O presidente de Cabo Verde manifestou-se hoje em Bissau convencido de que as autoridades da Guiné-Bissau compreenderam que o país "deve aproveitar a oportunidade" decorrente das eleições legislativas para estabelecer novas bases de diálogo com a comunidade internacional.


Vindo de Dacar, onde participou na festa nacional do Senegal, Pedro Pires, esteve reunido com o presidente guineense, Henrique Rosa, com o primeiro-ministro de transição, Artur Sanhá, e ainda com as chefias militares.

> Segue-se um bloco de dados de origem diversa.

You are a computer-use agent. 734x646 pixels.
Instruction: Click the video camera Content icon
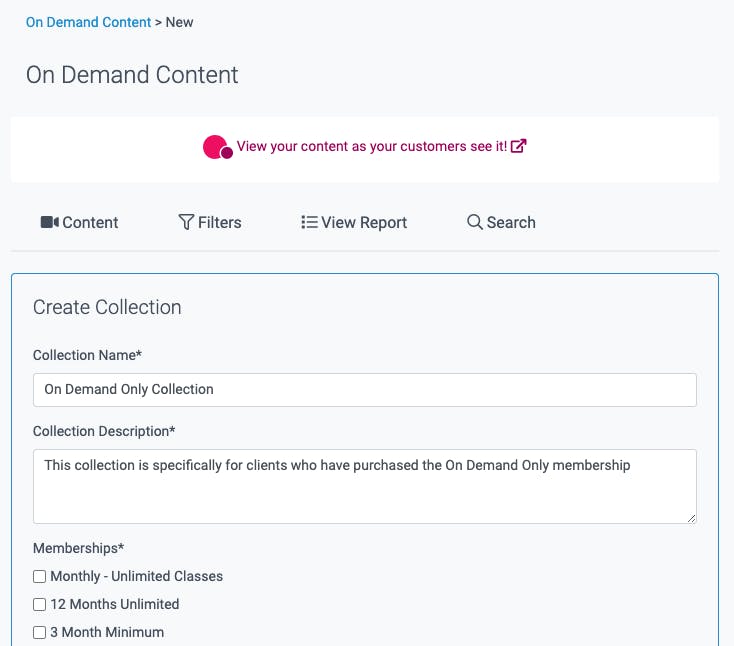point(50,222)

Em apenas uma hora de permanência em Bissau, o chefe de Estado cabo-verdiano apalpou o pulso aos diferentes actores da vida política e institucional guineense, tendo, no final, deixado um recado:

"Com a realização das eleições, abre-se uma nova oportunidade para a legitimação do poder na Guiné-Bissau, mas também para a criação de condições para um diálogo sério com a comunidade internacional e nacional que não pode ser desperdiçada", sublinhou Pedro Pires.

Das conversas que manteve com Henrique Rosa e Artur Sanhá, bem como com as chefias militares guineenses, o presidente cabo-verdiano disse ter encontrado um "desejo firme" de todos em "não perturbar esse momento de viragem" que o país tem.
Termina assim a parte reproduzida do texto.